• Data records
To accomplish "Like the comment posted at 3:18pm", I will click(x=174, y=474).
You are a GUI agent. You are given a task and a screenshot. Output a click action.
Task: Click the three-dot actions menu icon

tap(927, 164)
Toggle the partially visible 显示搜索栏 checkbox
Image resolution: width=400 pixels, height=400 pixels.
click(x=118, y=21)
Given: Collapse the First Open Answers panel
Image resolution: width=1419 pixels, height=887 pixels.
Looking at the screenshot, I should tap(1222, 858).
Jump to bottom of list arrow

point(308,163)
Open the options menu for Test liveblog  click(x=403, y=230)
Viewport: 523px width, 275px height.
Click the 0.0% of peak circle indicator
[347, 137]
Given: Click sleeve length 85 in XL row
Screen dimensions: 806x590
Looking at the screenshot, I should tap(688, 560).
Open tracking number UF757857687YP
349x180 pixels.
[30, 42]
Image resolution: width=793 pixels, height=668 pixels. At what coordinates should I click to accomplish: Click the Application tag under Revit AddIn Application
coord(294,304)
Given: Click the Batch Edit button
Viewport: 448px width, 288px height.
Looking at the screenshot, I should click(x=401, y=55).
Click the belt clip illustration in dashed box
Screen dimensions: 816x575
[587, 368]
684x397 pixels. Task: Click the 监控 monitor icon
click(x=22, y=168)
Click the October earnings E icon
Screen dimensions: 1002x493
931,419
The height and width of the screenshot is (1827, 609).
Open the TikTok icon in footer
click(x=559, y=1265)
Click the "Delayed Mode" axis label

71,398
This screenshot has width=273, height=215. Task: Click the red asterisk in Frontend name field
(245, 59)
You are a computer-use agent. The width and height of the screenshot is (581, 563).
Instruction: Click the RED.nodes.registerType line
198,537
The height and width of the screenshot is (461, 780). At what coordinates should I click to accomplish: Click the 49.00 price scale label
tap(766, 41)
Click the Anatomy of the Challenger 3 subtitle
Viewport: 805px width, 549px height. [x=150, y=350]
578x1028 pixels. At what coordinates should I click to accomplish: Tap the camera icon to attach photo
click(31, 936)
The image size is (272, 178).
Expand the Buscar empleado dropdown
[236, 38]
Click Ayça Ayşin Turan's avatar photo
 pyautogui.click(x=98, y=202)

• Activity
Write the lines out again exactly, from the one containing "The image size is (272, 178)." through the last line of the records, and include no other lines.

• Solution for this problem
The image size is (272, 178).
Expand the Buscar empleado dropdown
[236, 38]
Click Ayça Ayşin Turan's avatar photo
 pyautogui.click(x=98, y=202)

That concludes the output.